- _Exercise data_
------------------------------------------------------------

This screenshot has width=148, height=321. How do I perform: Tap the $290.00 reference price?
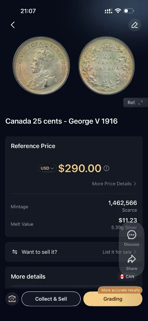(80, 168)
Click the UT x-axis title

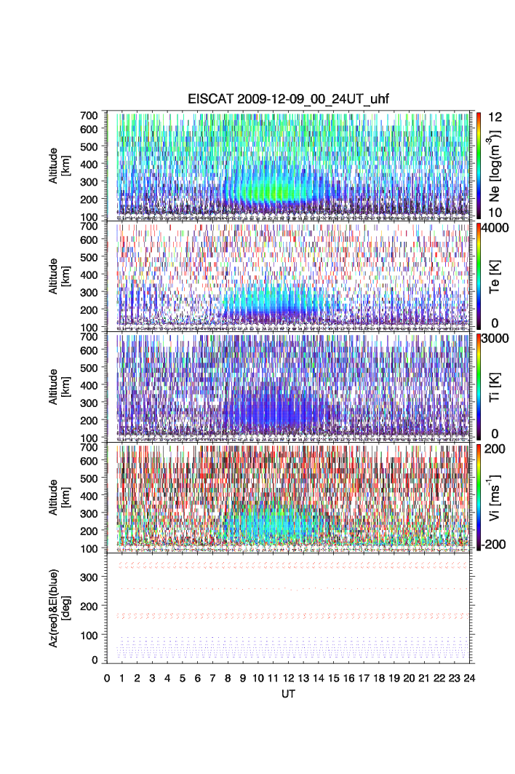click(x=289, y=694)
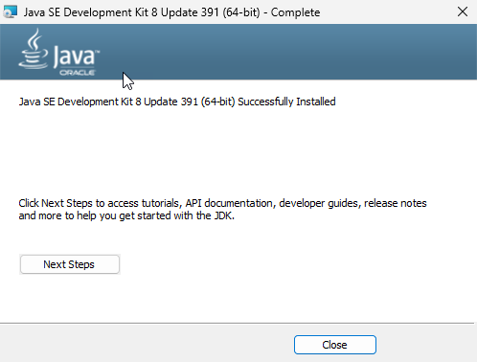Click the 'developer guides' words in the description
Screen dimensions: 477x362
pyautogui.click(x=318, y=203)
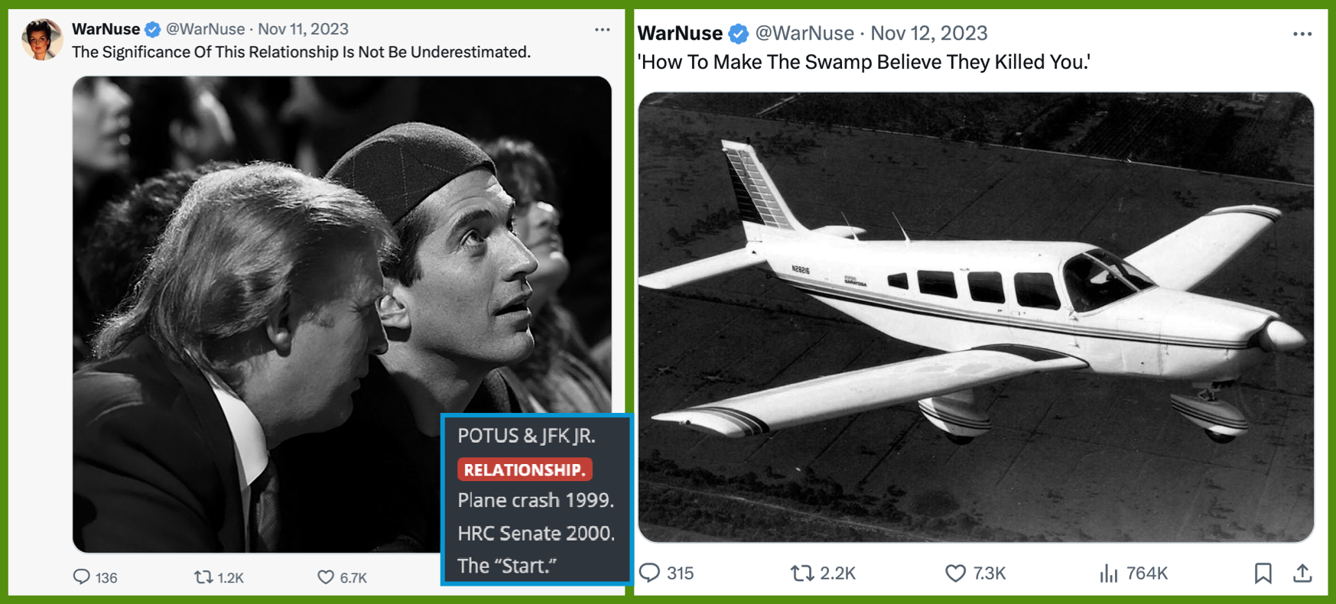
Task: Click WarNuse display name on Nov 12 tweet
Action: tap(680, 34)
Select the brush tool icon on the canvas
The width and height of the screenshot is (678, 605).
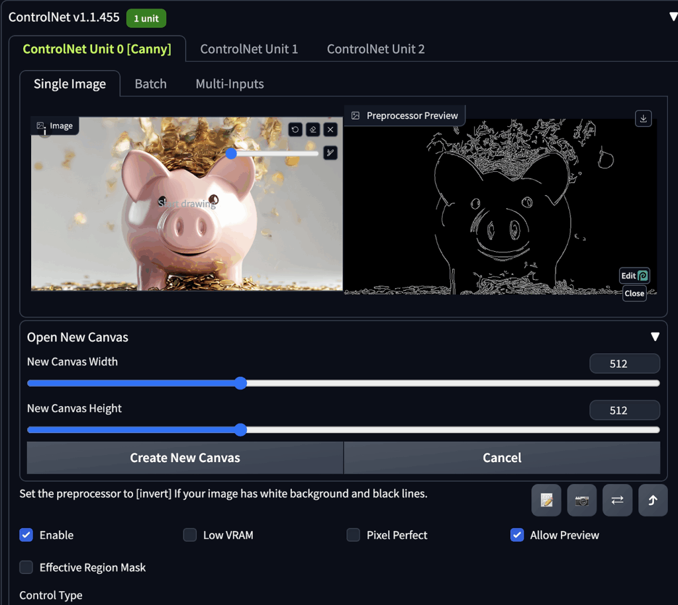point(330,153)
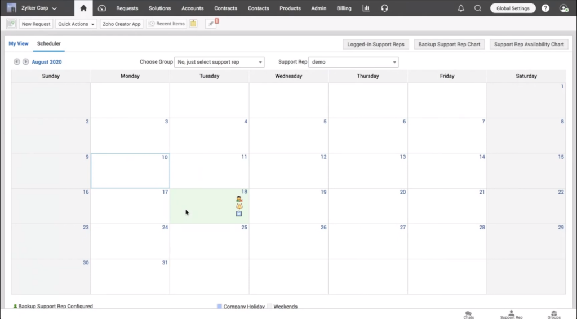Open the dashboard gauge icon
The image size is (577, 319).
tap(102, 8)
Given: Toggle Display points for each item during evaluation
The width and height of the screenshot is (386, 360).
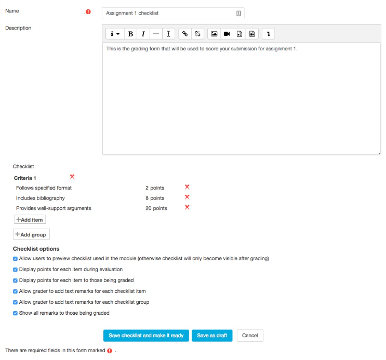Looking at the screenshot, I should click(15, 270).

------------------------------------------------------------

- _Exercise description_
The expected output is the whole listing, word for word, minus its pictures.

- _Answer space_
This screenshot has width=148, height=321. How do I perform: Tap the $290.00 reference price?
(80, 168)
Click the UT x-axis title

click(x=289, y=694)
Click the 'developer guides' words in the description
Screen dimensions: 477x362
pyautogui.click(x=318, y=203)
Task: Click WarNuse display name on Nov 12 tweet
Action: tap(680, 34)
Select the brush tool icon on the canvas
The width and height of the screenshot is (678, 605).
point(330,153)
Open the dashboard gauge icon
The image size is (577, 319).
tap(102, 8)
Given: Toggle Display points for each item during evaluation
The width and height of the screenshot is (386, 360).
Looking at the screenshot, I should click(15, 270).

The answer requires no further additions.